----- Record extracts
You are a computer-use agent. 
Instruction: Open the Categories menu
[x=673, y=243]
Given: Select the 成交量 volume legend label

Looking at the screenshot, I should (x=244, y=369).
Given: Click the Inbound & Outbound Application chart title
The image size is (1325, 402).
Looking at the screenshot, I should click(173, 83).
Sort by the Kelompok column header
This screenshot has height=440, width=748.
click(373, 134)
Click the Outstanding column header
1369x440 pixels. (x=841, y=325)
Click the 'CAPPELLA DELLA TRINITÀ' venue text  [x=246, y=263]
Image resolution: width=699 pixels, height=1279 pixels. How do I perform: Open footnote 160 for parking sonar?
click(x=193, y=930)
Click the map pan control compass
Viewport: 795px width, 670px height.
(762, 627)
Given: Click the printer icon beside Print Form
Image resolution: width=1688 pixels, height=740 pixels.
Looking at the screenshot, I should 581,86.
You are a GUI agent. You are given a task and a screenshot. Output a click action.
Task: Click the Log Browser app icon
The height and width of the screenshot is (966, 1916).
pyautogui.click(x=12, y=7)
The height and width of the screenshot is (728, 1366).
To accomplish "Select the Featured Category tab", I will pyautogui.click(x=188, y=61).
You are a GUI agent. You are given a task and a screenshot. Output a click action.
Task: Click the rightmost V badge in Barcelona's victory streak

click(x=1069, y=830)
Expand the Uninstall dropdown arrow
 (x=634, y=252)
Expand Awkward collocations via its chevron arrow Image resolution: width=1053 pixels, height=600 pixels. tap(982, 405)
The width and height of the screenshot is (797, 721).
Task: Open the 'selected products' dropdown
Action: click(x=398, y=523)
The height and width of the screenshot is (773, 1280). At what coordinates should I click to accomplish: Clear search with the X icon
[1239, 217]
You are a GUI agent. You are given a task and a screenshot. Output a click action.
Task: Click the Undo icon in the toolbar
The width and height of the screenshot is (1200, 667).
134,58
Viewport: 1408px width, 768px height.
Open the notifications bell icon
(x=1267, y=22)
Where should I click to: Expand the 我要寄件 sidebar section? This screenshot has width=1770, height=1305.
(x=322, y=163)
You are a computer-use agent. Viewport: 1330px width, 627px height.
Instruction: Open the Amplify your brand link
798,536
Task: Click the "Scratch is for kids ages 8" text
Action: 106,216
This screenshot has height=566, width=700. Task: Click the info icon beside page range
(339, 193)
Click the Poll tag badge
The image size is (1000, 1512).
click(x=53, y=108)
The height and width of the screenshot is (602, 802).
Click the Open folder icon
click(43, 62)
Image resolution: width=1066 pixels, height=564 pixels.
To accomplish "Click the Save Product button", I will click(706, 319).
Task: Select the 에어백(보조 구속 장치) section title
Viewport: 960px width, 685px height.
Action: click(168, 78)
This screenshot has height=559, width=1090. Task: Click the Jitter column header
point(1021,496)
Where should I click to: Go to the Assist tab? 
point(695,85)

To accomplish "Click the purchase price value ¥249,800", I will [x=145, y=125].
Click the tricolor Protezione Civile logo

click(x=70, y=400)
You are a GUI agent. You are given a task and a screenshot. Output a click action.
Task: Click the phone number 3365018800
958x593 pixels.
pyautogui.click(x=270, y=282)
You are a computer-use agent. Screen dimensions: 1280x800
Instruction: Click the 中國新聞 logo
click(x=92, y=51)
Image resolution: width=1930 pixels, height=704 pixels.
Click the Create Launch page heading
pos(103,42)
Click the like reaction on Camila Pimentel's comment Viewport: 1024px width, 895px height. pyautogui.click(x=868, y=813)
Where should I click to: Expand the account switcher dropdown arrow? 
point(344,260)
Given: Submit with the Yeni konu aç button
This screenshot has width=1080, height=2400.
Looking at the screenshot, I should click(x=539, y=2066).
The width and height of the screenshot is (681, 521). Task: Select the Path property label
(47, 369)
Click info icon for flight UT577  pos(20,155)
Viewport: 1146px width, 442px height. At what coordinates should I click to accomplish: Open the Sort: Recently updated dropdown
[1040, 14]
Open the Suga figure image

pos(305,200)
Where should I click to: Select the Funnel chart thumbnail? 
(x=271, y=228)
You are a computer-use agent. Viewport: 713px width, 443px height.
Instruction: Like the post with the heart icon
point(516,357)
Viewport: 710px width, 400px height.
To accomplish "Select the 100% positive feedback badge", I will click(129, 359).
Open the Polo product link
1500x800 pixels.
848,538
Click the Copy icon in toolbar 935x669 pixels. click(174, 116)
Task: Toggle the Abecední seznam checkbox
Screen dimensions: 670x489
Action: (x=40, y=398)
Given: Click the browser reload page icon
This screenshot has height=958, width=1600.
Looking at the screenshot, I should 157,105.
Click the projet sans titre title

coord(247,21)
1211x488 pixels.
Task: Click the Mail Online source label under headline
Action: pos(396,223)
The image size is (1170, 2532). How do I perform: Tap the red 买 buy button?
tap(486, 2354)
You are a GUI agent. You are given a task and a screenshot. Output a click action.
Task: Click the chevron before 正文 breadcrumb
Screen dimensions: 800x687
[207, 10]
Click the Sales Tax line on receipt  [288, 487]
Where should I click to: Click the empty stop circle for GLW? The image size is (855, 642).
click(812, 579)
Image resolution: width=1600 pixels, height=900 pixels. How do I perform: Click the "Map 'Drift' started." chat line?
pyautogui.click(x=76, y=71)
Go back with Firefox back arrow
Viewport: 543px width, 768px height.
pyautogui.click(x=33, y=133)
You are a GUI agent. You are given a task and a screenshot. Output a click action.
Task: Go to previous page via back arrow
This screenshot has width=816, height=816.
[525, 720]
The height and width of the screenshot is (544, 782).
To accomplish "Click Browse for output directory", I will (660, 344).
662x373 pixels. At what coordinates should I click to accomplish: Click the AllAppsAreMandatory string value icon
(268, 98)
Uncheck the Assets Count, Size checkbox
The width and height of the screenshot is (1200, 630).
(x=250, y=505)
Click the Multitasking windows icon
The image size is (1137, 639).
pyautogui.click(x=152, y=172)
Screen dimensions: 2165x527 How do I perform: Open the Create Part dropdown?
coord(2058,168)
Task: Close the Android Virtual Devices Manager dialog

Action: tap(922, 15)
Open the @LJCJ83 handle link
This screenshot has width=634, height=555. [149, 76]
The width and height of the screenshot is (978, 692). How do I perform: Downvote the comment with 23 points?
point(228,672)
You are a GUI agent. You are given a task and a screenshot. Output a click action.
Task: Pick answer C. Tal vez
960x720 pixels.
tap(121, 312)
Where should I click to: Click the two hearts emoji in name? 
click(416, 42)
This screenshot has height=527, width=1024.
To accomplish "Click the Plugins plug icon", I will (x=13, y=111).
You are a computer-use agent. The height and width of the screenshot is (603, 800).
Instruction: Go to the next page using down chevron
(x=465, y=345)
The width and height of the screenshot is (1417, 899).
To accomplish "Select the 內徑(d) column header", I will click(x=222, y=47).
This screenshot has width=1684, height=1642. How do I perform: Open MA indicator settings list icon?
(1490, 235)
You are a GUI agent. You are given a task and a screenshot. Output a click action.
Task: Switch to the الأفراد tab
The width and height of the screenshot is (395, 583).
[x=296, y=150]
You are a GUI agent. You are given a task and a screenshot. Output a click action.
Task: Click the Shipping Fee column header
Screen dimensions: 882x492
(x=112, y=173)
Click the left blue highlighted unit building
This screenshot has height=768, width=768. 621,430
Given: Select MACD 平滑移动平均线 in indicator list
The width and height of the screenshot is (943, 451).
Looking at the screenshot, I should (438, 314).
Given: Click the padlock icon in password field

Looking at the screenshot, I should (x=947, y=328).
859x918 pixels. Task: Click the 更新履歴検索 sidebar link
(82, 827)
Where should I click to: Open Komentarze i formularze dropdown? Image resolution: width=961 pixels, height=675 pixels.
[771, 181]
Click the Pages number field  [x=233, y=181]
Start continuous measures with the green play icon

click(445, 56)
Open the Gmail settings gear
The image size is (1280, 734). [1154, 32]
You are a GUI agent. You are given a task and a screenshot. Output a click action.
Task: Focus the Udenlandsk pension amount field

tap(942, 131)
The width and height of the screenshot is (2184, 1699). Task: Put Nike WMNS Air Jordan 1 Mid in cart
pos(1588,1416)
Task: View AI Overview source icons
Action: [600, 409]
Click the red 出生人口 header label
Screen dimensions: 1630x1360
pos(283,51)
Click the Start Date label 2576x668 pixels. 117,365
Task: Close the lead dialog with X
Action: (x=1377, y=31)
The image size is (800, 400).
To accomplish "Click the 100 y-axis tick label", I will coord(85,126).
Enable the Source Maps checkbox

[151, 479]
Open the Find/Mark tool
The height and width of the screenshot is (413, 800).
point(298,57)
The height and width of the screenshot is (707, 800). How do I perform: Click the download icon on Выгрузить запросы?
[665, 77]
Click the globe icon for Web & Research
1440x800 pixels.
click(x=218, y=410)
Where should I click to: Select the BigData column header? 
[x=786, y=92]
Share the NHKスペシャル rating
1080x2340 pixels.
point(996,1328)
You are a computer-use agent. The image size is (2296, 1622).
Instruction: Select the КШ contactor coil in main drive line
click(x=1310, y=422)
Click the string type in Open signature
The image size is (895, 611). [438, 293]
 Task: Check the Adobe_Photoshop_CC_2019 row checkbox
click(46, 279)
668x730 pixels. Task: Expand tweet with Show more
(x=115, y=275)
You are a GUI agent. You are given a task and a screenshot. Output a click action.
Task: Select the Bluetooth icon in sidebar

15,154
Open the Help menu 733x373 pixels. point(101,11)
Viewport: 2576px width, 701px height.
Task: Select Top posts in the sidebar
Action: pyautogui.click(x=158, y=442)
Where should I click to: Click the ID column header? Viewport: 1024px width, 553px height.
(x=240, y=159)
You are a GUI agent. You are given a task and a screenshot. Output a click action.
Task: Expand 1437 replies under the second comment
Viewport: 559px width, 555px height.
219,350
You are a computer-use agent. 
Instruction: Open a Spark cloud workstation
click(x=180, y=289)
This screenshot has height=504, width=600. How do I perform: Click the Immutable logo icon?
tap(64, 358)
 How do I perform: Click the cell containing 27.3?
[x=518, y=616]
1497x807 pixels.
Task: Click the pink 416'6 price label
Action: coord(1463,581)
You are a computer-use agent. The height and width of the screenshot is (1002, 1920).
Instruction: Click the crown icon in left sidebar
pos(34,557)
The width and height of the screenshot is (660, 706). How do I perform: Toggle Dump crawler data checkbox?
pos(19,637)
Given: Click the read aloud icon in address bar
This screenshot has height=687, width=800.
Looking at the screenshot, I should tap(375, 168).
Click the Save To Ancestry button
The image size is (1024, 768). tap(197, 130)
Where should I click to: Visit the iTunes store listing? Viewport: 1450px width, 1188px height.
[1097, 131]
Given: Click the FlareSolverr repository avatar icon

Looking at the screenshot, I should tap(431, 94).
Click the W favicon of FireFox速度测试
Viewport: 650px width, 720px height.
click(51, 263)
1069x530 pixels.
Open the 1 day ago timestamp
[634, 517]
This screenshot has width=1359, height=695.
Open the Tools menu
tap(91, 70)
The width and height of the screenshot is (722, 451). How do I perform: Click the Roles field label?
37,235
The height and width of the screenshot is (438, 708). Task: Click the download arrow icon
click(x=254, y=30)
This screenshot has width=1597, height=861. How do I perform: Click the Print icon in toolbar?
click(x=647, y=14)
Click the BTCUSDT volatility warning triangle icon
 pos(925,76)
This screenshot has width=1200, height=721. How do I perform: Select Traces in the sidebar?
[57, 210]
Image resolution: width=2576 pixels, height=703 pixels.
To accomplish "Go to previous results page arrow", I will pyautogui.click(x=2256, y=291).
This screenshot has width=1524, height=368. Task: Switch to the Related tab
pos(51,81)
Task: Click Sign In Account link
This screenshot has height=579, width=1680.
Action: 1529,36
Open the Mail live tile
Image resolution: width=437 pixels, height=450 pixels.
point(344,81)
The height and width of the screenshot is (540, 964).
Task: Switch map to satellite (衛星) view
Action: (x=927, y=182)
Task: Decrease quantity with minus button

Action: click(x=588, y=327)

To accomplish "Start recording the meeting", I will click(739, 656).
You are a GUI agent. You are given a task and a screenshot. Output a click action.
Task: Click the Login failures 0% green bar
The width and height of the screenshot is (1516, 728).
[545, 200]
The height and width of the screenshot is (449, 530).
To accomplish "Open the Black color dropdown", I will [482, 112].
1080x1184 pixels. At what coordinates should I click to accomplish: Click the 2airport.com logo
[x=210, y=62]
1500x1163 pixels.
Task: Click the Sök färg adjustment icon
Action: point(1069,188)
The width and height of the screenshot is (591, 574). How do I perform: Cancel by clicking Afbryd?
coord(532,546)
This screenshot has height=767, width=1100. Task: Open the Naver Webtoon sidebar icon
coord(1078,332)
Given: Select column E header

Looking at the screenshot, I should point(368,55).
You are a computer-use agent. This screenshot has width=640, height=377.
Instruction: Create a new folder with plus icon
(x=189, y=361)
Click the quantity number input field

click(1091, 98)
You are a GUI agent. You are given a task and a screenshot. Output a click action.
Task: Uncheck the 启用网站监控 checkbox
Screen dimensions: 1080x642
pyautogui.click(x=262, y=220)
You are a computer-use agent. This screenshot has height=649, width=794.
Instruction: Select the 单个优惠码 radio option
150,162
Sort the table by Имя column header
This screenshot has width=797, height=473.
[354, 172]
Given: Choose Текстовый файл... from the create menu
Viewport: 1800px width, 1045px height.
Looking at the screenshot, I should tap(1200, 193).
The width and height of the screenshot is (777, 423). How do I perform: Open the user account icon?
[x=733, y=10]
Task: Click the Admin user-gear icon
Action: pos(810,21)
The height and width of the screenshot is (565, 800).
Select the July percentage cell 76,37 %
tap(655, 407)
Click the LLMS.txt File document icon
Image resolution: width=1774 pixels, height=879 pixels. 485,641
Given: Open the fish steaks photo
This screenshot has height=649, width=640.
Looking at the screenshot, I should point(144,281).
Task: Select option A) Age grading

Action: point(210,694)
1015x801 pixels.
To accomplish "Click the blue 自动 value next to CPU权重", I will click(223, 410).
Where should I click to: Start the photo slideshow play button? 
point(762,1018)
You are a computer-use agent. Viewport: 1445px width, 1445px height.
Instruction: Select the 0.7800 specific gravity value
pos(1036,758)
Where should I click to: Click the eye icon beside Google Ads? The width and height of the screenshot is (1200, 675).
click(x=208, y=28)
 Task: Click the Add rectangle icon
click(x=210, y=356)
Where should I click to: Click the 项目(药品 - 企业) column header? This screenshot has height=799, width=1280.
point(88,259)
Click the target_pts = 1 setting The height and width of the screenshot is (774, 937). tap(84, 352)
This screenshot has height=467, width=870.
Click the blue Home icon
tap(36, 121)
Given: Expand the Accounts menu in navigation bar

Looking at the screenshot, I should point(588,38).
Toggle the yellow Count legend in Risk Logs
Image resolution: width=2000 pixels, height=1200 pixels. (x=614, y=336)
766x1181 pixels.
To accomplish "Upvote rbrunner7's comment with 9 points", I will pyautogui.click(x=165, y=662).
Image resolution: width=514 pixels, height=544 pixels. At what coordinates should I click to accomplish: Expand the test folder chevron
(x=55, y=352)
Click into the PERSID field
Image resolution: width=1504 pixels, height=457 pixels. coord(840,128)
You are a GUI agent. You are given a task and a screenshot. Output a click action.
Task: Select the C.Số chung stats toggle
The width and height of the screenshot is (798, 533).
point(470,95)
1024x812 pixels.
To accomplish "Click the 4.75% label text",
----------
- _Directions_
Write out exactly the lines that fall from the line with "The height and width of the screenshot is (602, 802)." to the line with "Click the like" in the records above, keeping both ends.

- _Completed task_
The height and width of the screenshot is (602, 802).
Click the Open folder icon
click(43, 62)
Image resolution: width=1066 pixels, height=564 pixels.
To accomplish "Click the Save Product button", I will click(706, 319).
Task: Select the 에어백(보조 구속 장치) section title
Viewport: 960px width, 685px height.
Action: click(168, 78)
This screenshot has height=559, width=1090. Task: Click the Jitter column header
point(1021,496)
Where should I click to: Go to the Assist tab? 
point(695,85)

To accomplish "Click the purchase price value ¥249,800", I will [x=145, y=125].
Click the tricolor Protezione Civile logo

click(x=70, y=400)
You are a GUI agent. You are given a task and a screenshot. Output a click action.
Task: Click the phone number 3365018800
958x593 pixels.
pyautogui.click(x=270, y=282)
You are a computer-use agent. Screen dimensions: 1280x800
Instruction: Click the 中國新聞 logo
click(x=92, y=51)
Image resolution: width=1930 pixels, height=704 pixels.
Click the Create Launch page heading
pos(103,42)
Click the like reaction on Camila Pimentel's comment Viewport: 1024px width, 895px height. pyautogui.click(x=868, y=813)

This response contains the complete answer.